Alexandria = New York City?

It is not very often that Old Town Alexandria gets compared to New York City — unless, of course, someone is saying how little it looks like New York, or how much smaller it is.

But for Middlemarch Films, the film makers behind the new PBS special "Alexander Hamilton," Alexandria and more specifically Captains Row were exactly what New York looked like during the time when Hamilton was alive.

"We needed to film something that represented 18th century New York," said the film's director Muffy Myer. "We needed a place that had both cobblestone streets and 18th century buildings."

Alexandria is that place. Captains Row has cobblestones that aren't bricks but rounded rocks and, coupled with the style of architecture that surrounds the road, it became 18th century New York quite easily.

"I'm still amazed how after the actors came on in their costumes how accurate it all looked," said Deb Thomas, who runs ThomasFilms, the local Washington D.C. company that was in charge of art direction. "Basically we designed the layout of the props on the streets."

Alexandria came to the attention of the film makers after they started a search for the right place to set many of the shots for "Alexander Hamilton."

"The associate producer used to work in Alexandria, he took some pictures and as far as we could find in our time frame, Alexandria was the only place with everything we wanted," said Julia Morrison the coordinating producer of the film.

The crew filmed for the day of April 29 on the street, closing it down for the most part and decorating it with hay bails and other 18th century objects to hide more modern items like man hole covers.

"The shoot went amazingly well. All the people on the street were really kind," said Myer. "The Alexandria film commission was one of the best we've ever worked with. The weather cooperated and all sorts of local re-enactors came."

DURING THE SHOOT, Myer said she was able to get some great establishing shots and many shots of Hamilton and others that would of been impossible to do inside a studio in New York.

"We only got to shoot for one day, and now we're hoping we can come back and get some more scenes. We found some alleys and other stuff that we could do great scenes in," said Myer.

Of course, Captains Row is not a perfect recreation of New York, so the film makers also had a digital artist on hand so that later on they can add in and take out things in order to make the location even more realistic.

"Most of the houses will work, but they're going to replace things digitally. That was interesting because we had to set things up so it would work for the digital artist," said Thomas.

"We're going to add some docks in by the water and put in a spire at the top of the street digitally so that there are some recognizable attributes of 18th century New York," said Myer.

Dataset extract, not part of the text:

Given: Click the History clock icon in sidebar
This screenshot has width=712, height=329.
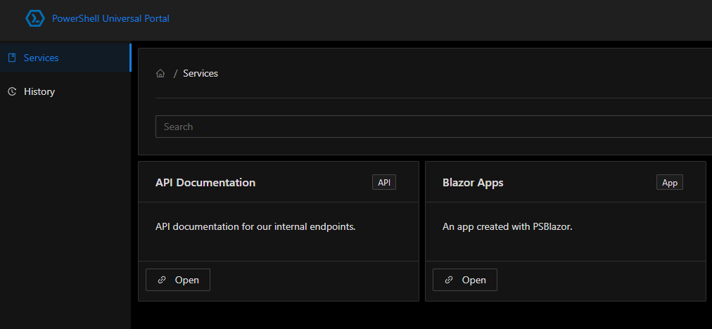Looking at the screenshot, I should (x=11, y=91).
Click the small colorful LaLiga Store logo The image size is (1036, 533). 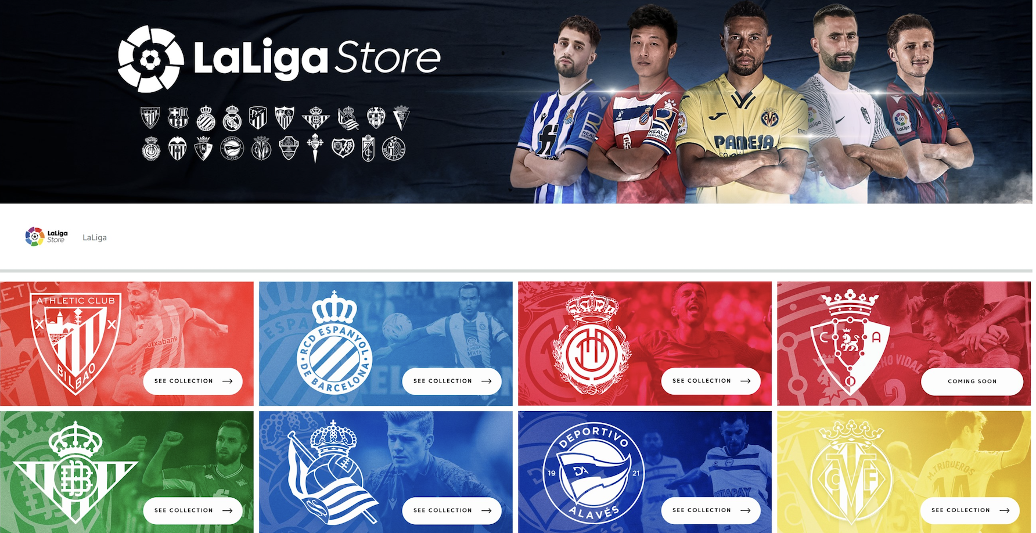tap(46, 236)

The film itself is the second in a series that is a spin-off of a film Middlemarch made for PBS a few years ago called "Liberty: The American Revolution."

"A few interesting characters emerged from the special so we decided to make more films focusing on them. We did Benjamin Franklin a few years ago," said Myer.

In the end the crew packed up its things and traveled back to New York to finish up studio shots and interviews but Alexandria definitely impressed them.

"I love Old Town and it is just amazing to work and be on the cobblestone streets," said Thomas.

"Alexander Hamilton" does not have a set premiere date, but Myer thinks it will be some time during the Spring of 2007.